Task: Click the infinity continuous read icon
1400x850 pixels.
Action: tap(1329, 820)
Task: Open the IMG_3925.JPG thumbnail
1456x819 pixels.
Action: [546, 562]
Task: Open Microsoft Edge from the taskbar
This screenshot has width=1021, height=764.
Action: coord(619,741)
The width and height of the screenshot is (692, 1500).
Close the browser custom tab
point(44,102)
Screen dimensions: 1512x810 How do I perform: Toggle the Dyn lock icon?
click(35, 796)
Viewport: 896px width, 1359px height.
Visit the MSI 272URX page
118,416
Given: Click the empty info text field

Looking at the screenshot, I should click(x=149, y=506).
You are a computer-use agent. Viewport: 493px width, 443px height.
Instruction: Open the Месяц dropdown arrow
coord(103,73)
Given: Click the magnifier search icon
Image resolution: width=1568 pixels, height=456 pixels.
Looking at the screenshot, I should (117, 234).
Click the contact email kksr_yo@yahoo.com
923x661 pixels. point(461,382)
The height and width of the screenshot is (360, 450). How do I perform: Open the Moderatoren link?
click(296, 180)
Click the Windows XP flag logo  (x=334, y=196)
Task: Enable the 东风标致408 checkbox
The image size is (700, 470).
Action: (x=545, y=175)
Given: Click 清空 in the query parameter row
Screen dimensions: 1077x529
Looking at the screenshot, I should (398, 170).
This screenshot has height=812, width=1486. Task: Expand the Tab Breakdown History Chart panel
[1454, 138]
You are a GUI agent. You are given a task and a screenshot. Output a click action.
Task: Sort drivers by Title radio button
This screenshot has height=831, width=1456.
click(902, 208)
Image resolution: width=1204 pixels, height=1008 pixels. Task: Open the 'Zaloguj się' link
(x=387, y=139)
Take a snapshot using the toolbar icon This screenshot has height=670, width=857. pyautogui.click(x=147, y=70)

**Set task**
Reproduce all of the material above word for word, from the first line to the last.

**The response**
Task: Click the infinity continuous read icon
1400x850 pixels.
Action: tap(1329, 820)
Task: Open the IMG_3925.JPG thumbnail
1456x819 pixels.
Action: [546, 562]
Task: Open Microsoft Edge from the taskbar
This screenshot has width=1021, height=764.
Action: coord(619,741)
The width and height of the screenshot is (692, 1500).
Close the browser custom tab
point(44,102)
Screen dimensions: 1512x810 How do I perform: Toggle the Dyn lock icon?
click(35, 796)
Viewport: 896px width, 1359px height.
Visit the MSI 272URX page
118,416
Given: Click the empty info text field

Looking at the screenshot, I should click(x=149, y=506).
You are a computer-use agent. Viewport: 493px width, 443px height.
Instruction: Open the Месяц dropdown arrow
coord(103,73)
Given: Click the magnifier search icon
Image resolution: width=1568 pixels, height=456 pixels.
Looking at the screenshot, I should (117, 234).
Click the contact email kksr_yo@yahoo.com
923x661 pixels. point(461,382)
The height and width of the screenshot is (360, 450). How do I perform: Open the Moderatoren link?
click(296, 180)
Click the Windows XP flag logo  (x=334, y=196)
Task: Enable the 东风标致408 checkbox
The image size is (700, 470).
Action: (x=545, y=175)
Given: Click 清空 in the query parameter row
Screen dimensions: 1077x529
Looking at the screenshot, I should (398, 170).
This screenshot has height=812, width=1486. Task: Expand the Tab Breakdown History Chart panel
[1454, 138]
You are a GUI agent. You are given a task and a screenshot. Output a click action.
Task: Sort drivers by Title radio button
This screenshot has height=831, width=1456.
click(902, 208)
Image resolution: width=1204 pixels, height=1008 pixels. Task: Open the 'Zaloguj się' link
(x=387, y=139)
Take a snapshot using the toolbar icon This screenshot has height=670, width=857. pyautogui.click(x=147, y=70)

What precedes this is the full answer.